About this task
In the records below, the lines between the one holding "Click the MoneyRisk variable numeric icon" and the one holding "Screen dimensions: 660x396", inclusive, are to be transcribed exactly; no pictures are to be included.

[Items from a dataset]
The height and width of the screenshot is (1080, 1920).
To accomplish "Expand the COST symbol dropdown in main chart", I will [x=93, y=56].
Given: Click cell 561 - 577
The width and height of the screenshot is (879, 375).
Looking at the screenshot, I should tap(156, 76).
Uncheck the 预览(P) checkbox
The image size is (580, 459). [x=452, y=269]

* * *

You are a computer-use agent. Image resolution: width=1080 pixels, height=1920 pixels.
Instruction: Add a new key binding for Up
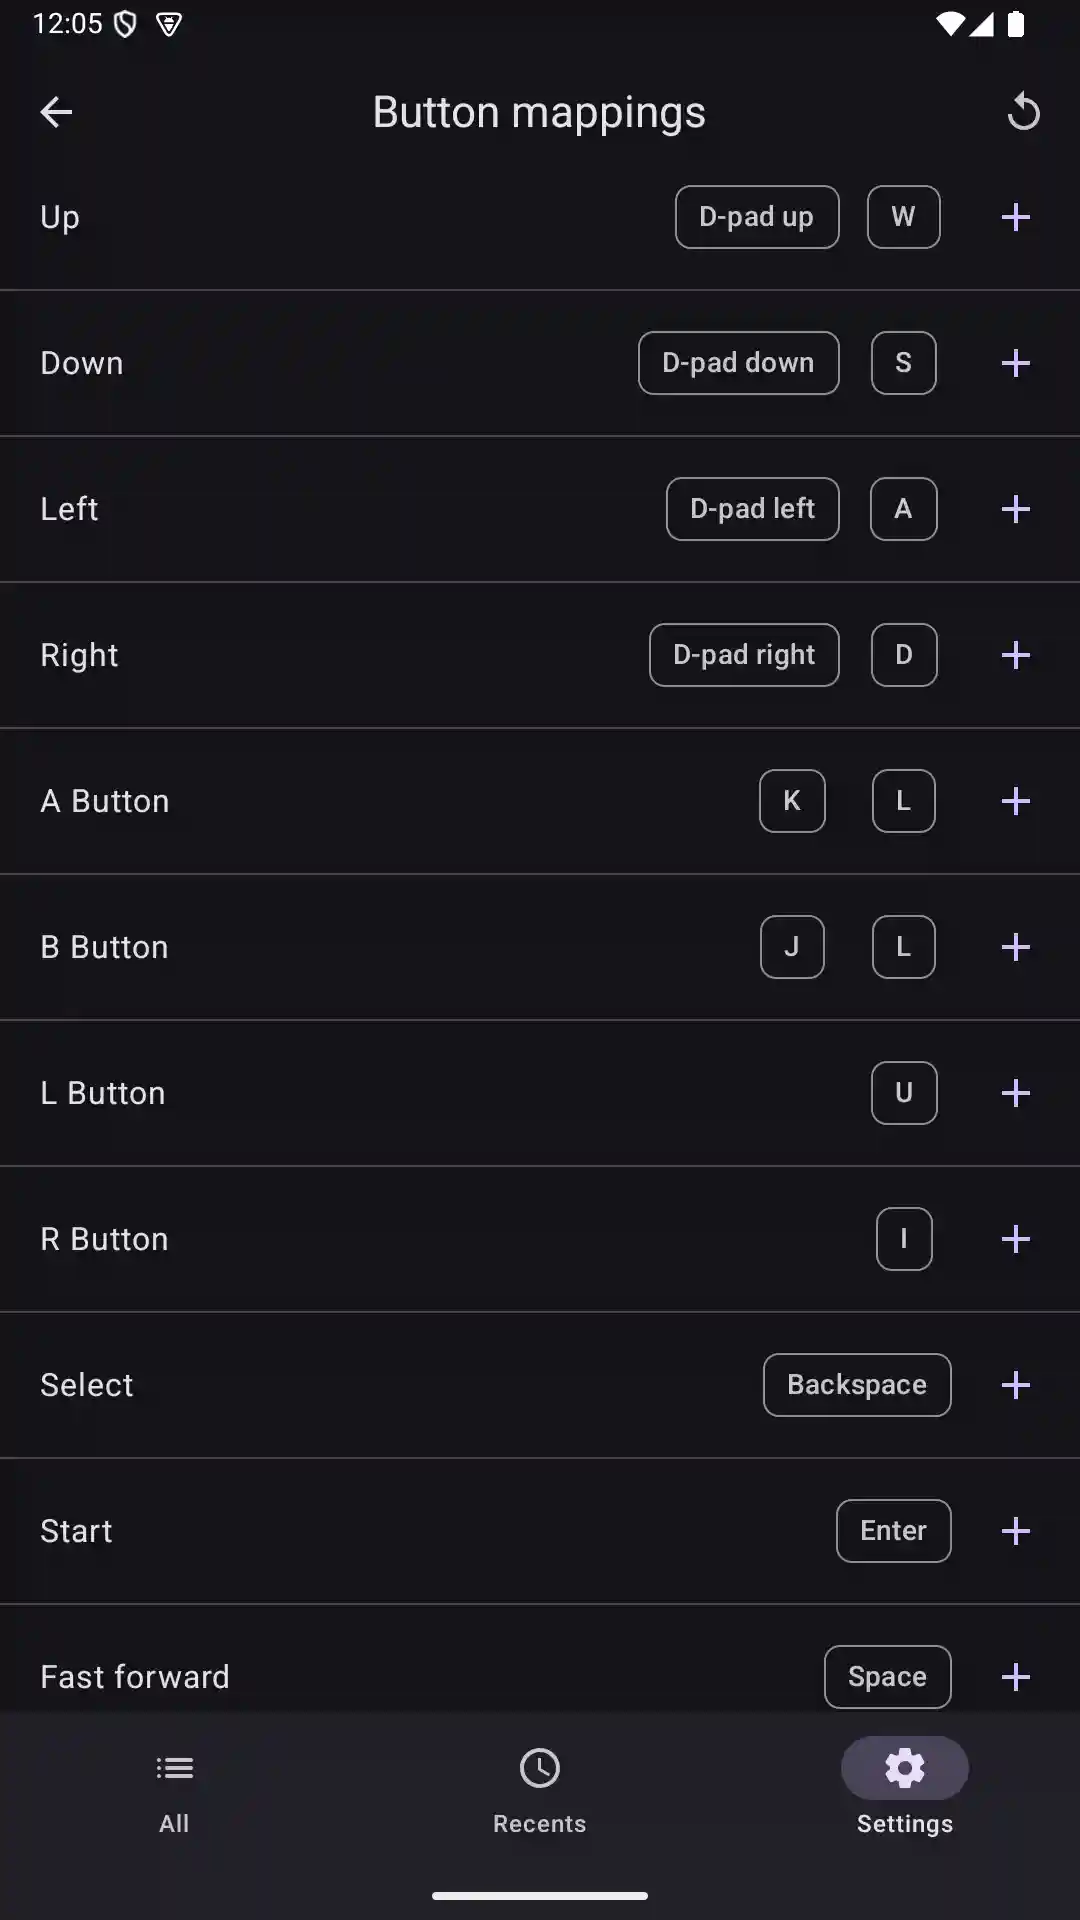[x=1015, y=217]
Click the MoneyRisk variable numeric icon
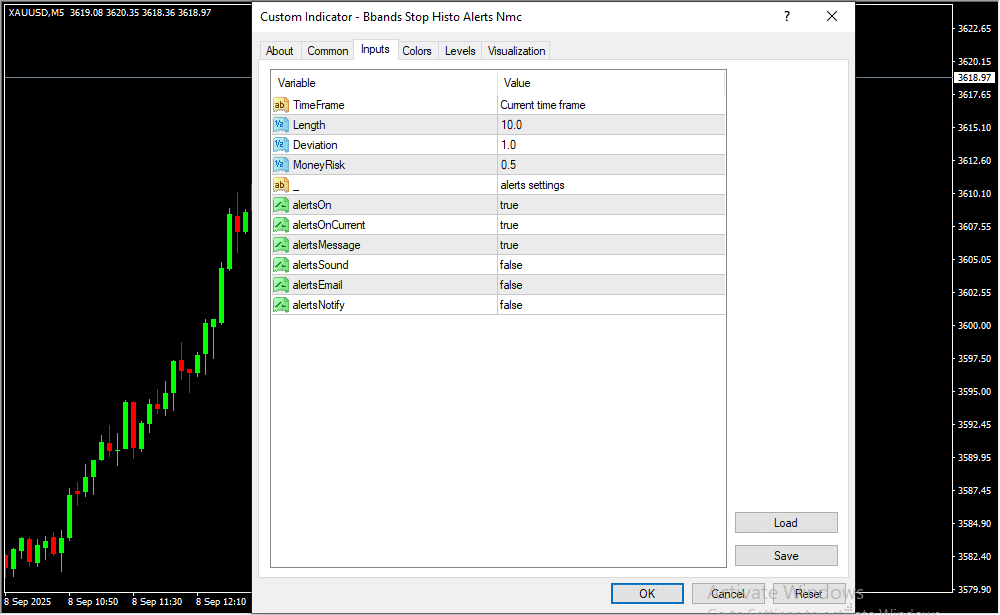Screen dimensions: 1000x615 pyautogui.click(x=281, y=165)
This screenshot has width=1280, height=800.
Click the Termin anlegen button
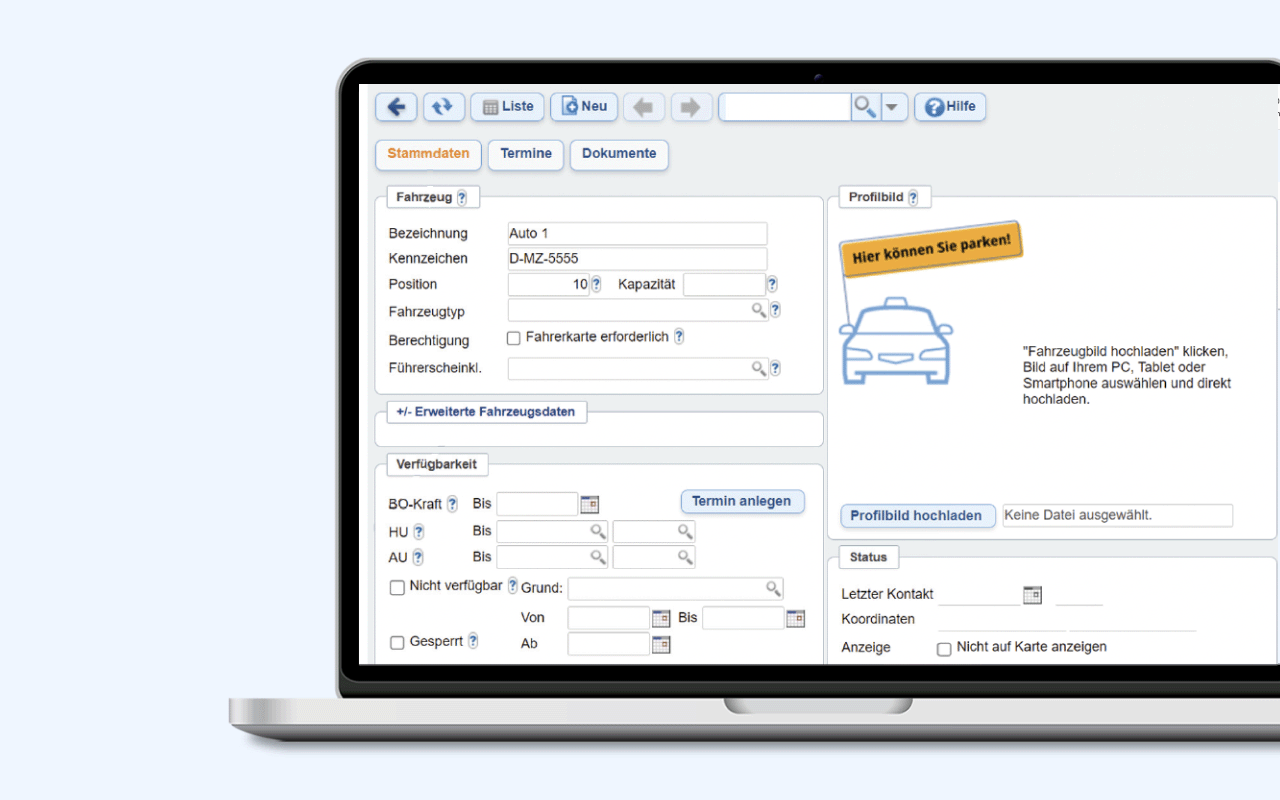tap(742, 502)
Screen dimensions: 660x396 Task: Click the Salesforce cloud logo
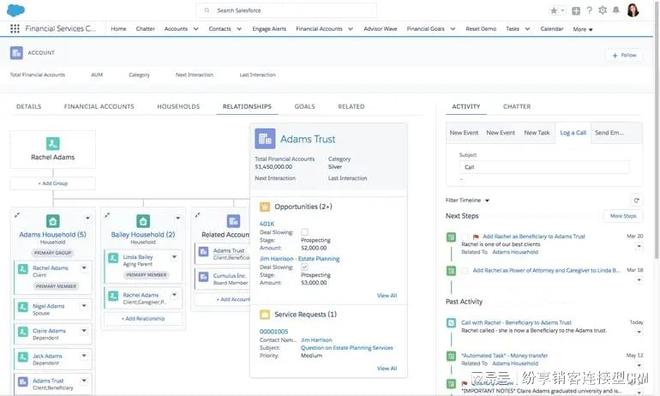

Task result
Click the MoneyRisk variable numeric icon
Screen dimensions: 1000x615 pyautogui.click(x=281, y=165)
This screenshot has width=1280, height=800.
Click the Termin anlegen button
tap(742, 502)
Screen dimensions: 660x396 Task: Click the Salesforce cloud logo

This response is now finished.